**Problem description:** Quote the items verbatim, starting at the line that contains "Given: Expand the" and ending with the last line of the items.

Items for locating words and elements
########################################
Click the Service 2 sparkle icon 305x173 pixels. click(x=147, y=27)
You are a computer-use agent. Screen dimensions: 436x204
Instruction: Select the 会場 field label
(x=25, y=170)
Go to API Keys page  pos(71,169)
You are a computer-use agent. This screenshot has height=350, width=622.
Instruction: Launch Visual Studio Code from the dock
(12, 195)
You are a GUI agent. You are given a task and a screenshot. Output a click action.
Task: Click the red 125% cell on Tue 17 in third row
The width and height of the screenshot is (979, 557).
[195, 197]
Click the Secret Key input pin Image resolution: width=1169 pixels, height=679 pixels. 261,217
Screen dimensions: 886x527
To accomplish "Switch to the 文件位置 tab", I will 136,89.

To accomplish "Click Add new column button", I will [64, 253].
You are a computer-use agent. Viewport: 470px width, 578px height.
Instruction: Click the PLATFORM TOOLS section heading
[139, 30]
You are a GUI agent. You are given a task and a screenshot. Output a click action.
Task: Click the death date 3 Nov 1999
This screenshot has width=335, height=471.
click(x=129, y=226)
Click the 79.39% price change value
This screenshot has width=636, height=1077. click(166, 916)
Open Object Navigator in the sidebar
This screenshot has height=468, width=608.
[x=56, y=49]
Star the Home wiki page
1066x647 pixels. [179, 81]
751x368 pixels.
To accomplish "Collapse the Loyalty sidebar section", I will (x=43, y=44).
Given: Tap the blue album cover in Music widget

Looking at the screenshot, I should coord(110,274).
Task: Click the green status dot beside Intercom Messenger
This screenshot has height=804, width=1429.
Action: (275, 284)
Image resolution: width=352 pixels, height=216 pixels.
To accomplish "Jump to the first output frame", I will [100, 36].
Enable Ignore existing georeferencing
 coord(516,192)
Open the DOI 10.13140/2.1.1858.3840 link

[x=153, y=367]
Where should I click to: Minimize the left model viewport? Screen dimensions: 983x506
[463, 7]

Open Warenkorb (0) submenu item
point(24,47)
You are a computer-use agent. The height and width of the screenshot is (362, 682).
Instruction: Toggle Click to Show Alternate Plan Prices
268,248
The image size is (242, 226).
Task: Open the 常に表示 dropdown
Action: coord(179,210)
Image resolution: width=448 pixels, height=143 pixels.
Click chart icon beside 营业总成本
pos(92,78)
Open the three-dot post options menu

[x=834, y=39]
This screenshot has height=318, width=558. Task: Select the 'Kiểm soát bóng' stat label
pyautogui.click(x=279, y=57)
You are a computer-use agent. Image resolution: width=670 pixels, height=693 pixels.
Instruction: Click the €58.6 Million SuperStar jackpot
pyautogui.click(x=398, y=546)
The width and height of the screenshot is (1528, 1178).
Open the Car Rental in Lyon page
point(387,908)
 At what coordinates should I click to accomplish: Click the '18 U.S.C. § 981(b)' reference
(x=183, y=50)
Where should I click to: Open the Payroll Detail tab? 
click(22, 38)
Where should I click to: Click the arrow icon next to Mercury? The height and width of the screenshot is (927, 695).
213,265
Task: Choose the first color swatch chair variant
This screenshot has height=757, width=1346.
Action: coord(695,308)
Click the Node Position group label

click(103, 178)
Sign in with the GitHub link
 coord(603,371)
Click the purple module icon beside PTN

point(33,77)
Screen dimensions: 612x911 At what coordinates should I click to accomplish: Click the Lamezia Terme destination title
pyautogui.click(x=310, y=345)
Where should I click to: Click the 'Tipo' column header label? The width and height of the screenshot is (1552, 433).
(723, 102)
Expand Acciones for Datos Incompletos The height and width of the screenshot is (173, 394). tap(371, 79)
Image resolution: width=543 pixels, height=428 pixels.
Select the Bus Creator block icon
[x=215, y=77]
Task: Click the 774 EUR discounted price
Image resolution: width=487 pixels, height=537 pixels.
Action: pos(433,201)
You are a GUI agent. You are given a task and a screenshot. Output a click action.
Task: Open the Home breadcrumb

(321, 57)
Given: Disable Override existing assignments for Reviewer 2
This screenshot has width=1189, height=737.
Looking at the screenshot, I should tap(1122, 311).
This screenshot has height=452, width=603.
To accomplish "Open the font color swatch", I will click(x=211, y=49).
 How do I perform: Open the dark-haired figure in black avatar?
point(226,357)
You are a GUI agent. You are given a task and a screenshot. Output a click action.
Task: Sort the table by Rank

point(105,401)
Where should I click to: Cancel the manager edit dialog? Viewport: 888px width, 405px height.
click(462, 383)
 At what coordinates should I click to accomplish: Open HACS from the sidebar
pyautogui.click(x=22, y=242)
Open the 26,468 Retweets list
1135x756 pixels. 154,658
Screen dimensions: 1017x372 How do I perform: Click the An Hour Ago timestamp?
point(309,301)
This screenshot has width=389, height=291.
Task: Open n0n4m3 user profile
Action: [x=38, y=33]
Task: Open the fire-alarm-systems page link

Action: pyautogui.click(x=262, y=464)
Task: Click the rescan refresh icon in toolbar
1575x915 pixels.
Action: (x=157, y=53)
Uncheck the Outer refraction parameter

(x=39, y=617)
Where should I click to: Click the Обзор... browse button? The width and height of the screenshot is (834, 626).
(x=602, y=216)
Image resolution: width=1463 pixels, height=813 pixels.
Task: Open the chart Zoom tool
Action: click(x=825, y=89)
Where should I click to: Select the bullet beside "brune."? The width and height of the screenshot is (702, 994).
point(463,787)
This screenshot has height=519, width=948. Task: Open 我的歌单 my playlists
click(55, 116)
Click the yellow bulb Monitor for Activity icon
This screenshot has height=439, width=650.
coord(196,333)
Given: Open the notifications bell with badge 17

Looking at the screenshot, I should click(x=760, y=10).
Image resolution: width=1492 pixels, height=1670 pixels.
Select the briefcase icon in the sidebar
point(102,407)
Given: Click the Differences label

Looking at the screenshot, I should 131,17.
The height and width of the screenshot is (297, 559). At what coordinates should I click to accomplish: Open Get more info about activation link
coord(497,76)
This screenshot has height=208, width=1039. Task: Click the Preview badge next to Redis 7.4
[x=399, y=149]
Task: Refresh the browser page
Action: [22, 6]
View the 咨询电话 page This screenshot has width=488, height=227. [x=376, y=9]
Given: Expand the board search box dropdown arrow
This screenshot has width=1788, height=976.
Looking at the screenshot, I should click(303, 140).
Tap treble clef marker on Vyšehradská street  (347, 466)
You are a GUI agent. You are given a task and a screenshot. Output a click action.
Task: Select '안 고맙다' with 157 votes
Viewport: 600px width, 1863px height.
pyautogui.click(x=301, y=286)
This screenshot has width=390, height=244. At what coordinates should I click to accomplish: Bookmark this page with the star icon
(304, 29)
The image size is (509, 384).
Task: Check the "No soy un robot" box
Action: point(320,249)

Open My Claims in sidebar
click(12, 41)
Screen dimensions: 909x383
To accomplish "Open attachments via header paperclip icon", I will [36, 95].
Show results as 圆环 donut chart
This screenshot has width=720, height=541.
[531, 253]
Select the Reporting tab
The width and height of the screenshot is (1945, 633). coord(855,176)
########################################
**Solution below:**
Given: Expand the board search box dropdown arrow
This screenshot has width=1788, height=976.
Looking at the screenshot, I should click(303, 140).
Tap treble clef marker on Vyšehradská street  (347, 466)
You are a GUI agent. You are given a task and a screenshot. Output a click action.
Task: Select '안 고맙다' with 157 votes
Viewport: 600px width, 1863px height.
pyautogui.click(x=301, y=286)
This screenshot has width=390, height=244. At what coordinates should I click to accomplish: Bookmark this page with the star icon
(304, 29)
The image size is (509, 384).
Task: Check the "No soy un robot" box
Action: point(320,249)

Open My Claims in sidebar
click(12, 41)
Screen dimensions: 909x383
To accomplish "Open attachments via header paperclip icon", I will [36, 95].
Show results as 圆环 donut chart
This screenshot has width=720, height=541.
[531, 253]
Select the Reporting tab
The width and height of the screenshot is (1945, 633). coord(855,176)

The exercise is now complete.